ECB head says European job market rigged against younger workers

ECB head says European job market rigged against younger workers

PanARMENIAN.Net - Europe’s economies are rigged to protect older workers at the cost of new employees, the president of the European Central Bank said, according to the Guardian.

Mario Draghi also said “tragic” high levels of youth unemployment had the potential to threaten social harmony in Europe and that rock-bottom inflation was damaging the prospects of Generation Y by redistributing their wealth to older people.

Draghi told the Guardian there should be a “more open, flexible, innovative and business-friendly society” that did not disadvantage new workers because companies were afraid of taking on new staff. He gave the exclusive interview as part of a Guardian series investigating the economic plight of young adults around the world.

Setting out his views before the ECB’s dramatic decision on Thursday, March 10, to lower interest rates to zero percent in an attempt to pump life back into the Eurozone and return inflation back to a target rate of 2%, Draghi said:

“In many countries the labor market is set up to protect older ‘insiders’ – people with permanent, high-paid contracts and shielded by strong labor laws,” Draghi said. “The side-effect is that young people are stuck with lower-paid, temporary contracts and get fired first in crisis times. That also means that employers are reluctant to invest in young people, so the incomes of this generation stay lower over their lifetime.”

Europe’s most powerful banker, 68, who has been at the ECB’s helm for four years, also said it was a priority for Europe to tackle chronic youth unemployment and reform a job market that locked out young workers.

“Youth unemployment is a tragedy and prevents people from playing a full and meaningful part in society. If every second young person is out of work – as is still the case in some countries in Europe – it seriously harms the economy ... and it threatens social harmony,” the Guardian quoted Draghi as saying.

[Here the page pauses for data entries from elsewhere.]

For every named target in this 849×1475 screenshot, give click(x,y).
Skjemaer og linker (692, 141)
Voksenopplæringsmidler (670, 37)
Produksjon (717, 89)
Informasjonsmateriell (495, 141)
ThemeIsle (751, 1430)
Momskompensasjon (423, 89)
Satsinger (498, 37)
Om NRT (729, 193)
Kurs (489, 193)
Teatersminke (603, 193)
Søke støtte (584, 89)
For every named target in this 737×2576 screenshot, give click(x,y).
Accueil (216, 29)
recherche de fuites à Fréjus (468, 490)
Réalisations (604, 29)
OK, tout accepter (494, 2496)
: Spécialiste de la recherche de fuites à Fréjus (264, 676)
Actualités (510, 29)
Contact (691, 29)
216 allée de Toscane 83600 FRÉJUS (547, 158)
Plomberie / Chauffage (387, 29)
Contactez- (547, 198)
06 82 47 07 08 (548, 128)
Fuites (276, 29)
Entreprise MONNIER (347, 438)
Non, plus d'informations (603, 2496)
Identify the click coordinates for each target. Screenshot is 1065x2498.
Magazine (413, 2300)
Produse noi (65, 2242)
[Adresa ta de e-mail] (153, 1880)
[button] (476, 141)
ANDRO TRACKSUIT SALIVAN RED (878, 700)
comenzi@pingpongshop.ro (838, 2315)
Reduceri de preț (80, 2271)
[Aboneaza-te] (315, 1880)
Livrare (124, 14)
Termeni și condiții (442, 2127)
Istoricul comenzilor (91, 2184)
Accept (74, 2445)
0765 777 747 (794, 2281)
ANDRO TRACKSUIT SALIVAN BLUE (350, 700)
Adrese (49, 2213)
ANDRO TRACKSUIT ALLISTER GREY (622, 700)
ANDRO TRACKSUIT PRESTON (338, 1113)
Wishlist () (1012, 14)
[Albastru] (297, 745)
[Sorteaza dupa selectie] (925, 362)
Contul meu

Draghi said the situation for young people was made worse by a lack of inflation, which according to the bank’s own research was increasing inequality and damaging their prospects.

Low inflation means that savings, likely to be held by older people, maintain their value, while debts, which are more likely to be held by younger people, do not erode.

“Nobody stays young forever. The crucial question is whether a person can participate fully in the economy over his or her lifetime – get a good education, find a job, buy a home for the family,” said Draghi.